Re: [PERFORM] same plan, add 1 condition, 1900x slower

2005-11-11 Thread Mitch Skinner
On Thu, 2005-11-10 at 12:23 -0500, Tom Lane wrote:
 Apparently, you are using a platform and/or locale in which strcoll() is
 spectacularly, god-awfully slow --- on the order of 10 msec per comparison.

The version with the condition is definitely doing more I/O.  The
version without the condition doesn't read at all.  I strace'd an
explain analyze for each separately, and this is what I ended up with
(the first is with the condition, the second is without):

bash-2.05b$ cut '-d(' -f1 subsourcestrace | sort | uniq -c
   7127 gettimeofday
  75213 _llseek
  1 Process 30227 attached - interrupt to quit
  1 Process 30227 detached
 148671 read
  2 recv
  4 semop
  4 send
bash-2.05b$ cut '-d(' -f1 subsourcestrace-nocond | sort | uniq -c
   9103 gettimeofday
  7 _llseek
  1 Process 30227 attached - interrupt to quit
  1 Process 30227 detached
  2 recv
  4 send

For the moment, all of the rows in the view I'm selecting from satisfy
the condition, so the output of both queries is the same.  The relevant
rows of the underlying tables are probably pretty contiguous (all of the
rows satisfying the condition and the join were inserted at the same
time).  Could it just be the result of a weird physical distribution of
data in the table/index files?  For the fast query, the actual number of
rows is a lot less than the planner expects.

 This is a bit hard to believe but I can't make sense of those numbers
 any other way.  What is the platform exactly, and what database locale
 and encoding are you using?

It's RHEL 3 on x86:
[EMAIL PROTECTED] root]# uname -a
Linux rehoboam 2.4.21-32.0.1.ELsmp #1 SMP Tue May 17 17:52:23 EDT 2005
i686 i686 i386 GNU/Linux

The glibc version is 2.3.2.

statgen=# select current_setting('lc_collate');
 current_setting
-
 en_US.UTF-8

Not sure what's relevant, but here's some more info:
The machine has 4.5GiB of RAM and a 5-disk Raid 5.  It's a dual xeon
3.2ghz.

   relname   | relpages |  reltuples
-+--+-
 external_id_map |   126883 | 1.55625e+07
 external_id_map_primary_key |64607 | 1.55625e+07
 subject |   31 |1186
 subject_pkey|   19 |1186

I've attached the output of select name, setting from pg_settings.

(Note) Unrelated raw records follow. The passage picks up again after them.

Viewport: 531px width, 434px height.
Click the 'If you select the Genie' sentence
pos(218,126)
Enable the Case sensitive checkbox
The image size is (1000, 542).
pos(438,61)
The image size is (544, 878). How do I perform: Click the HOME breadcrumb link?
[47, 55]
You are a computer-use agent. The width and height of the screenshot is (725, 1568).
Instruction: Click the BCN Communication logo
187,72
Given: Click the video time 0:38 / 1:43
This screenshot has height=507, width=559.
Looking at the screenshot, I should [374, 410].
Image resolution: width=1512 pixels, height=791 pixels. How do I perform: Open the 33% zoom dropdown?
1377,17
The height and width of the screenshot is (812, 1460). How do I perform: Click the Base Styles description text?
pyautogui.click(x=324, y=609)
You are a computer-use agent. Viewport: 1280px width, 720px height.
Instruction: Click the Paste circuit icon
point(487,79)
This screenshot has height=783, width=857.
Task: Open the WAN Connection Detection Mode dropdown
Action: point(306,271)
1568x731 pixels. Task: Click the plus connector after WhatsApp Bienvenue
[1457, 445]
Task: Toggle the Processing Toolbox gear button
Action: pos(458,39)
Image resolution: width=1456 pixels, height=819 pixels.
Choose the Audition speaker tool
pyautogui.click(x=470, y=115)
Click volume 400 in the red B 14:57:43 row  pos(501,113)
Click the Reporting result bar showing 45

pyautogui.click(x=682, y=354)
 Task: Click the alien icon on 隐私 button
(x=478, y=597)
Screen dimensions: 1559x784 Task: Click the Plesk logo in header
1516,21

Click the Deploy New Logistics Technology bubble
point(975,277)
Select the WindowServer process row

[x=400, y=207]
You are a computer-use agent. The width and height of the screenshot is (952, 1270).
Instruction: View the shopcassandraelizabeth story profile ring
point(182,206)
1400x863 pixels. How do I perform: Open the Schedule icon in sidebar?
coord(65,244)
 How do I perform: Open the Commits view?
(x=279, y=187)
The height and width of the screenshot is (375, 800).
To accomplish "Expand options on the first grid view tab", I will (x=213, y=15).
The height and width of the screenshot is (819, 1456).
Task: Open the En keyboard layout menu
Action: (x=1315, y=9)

And, in case my original message isn't handy, the explain analyze output
and table/view info is below.

Thanks for taking a look,
Mitch

statgen= explain analyze select * from subject_source;

QUERY PLAN 

 Merge Join  (cost=0.00..330.72 rows=1186 width=46) (actual
time=0.051..8.890 rows=1186 loops=1)
   Merge Cond: (outer.id = inner.target_id)
   -  Index Scan using subject_pkey on subject norm  (cost=0.00..63.36
rows=1186 width=28) (actual time=0.022..1.441 rows=1186 loops=1)
   -  Index Scan using external_id_map_primary_key on external_id_map
eim  (cost=0.00..2485226.70 rows=15562513 width=26) (actual
time=0.016..2.532 rows=2175 loops=1)
 Total runtime: 9.592 ms
(5 rows)

statgen= explain analyze select * from subject_source where
source='SCH';

QUERY PLAN 

 Merge Join  (cost=0.00..1147.33 rows=1 width=46) (actual
time=0.054..20258.161 rows=1186 loops=1)
   Merge Cond: (outer.id = inner.target_id)
   -  Index Scan using subject_pkey on subject norm  (cost=0.00..63.36
rows=1186 width=28) (actual time=0.022..1.478 rows=1186 loops=1)
   -  Index Scan using external_id_map_primary_key on external_id_map
eim  (cost=0.00..2524132.99 rows=2335 width=26) (actual
time=0.022..20252.326 rows=1186 loops=1)
 Filter: (source = 'SCH'::bpchar)
 Total runtime: 20258.922 ms
(6 rows)

statgen= \d subject_source
 View public.subject_source
  Column   | Type  | Modifiers
---+---+---
 id| bigint|
 sex   | integer   |
 parent1   | bigint|
 parent2   | bigint|
 source| character(3)  |
 source_id | character varying(32) |
View definition:
 SELECT norm.id, norm.sex, norm.parent1, norm.parent2, eim.source,
eim.source_id
   FROM subject norm
   JOIN util.external_id_map eim ON norm.id = eim.target_id;

statgen= \d subject
Table public.subject
 Column  |  Type   | Modifiers
-+-+---
 id  | bigint  | not null
 sex | integer |
 parent1 | bigint  |
 parent2 | bigint  |
Indexes:
subject_pkey PRIMARY KEY, btree (id)
Foreign-key constraints:
subject_parent1 FOREIGN KEY (parent1) REFERENCES subject(id)
DEFERRABLE INITIALLY DEFERRED
subject_parent2 FOREIGN KEY (parent2) REFERENCES subject(id)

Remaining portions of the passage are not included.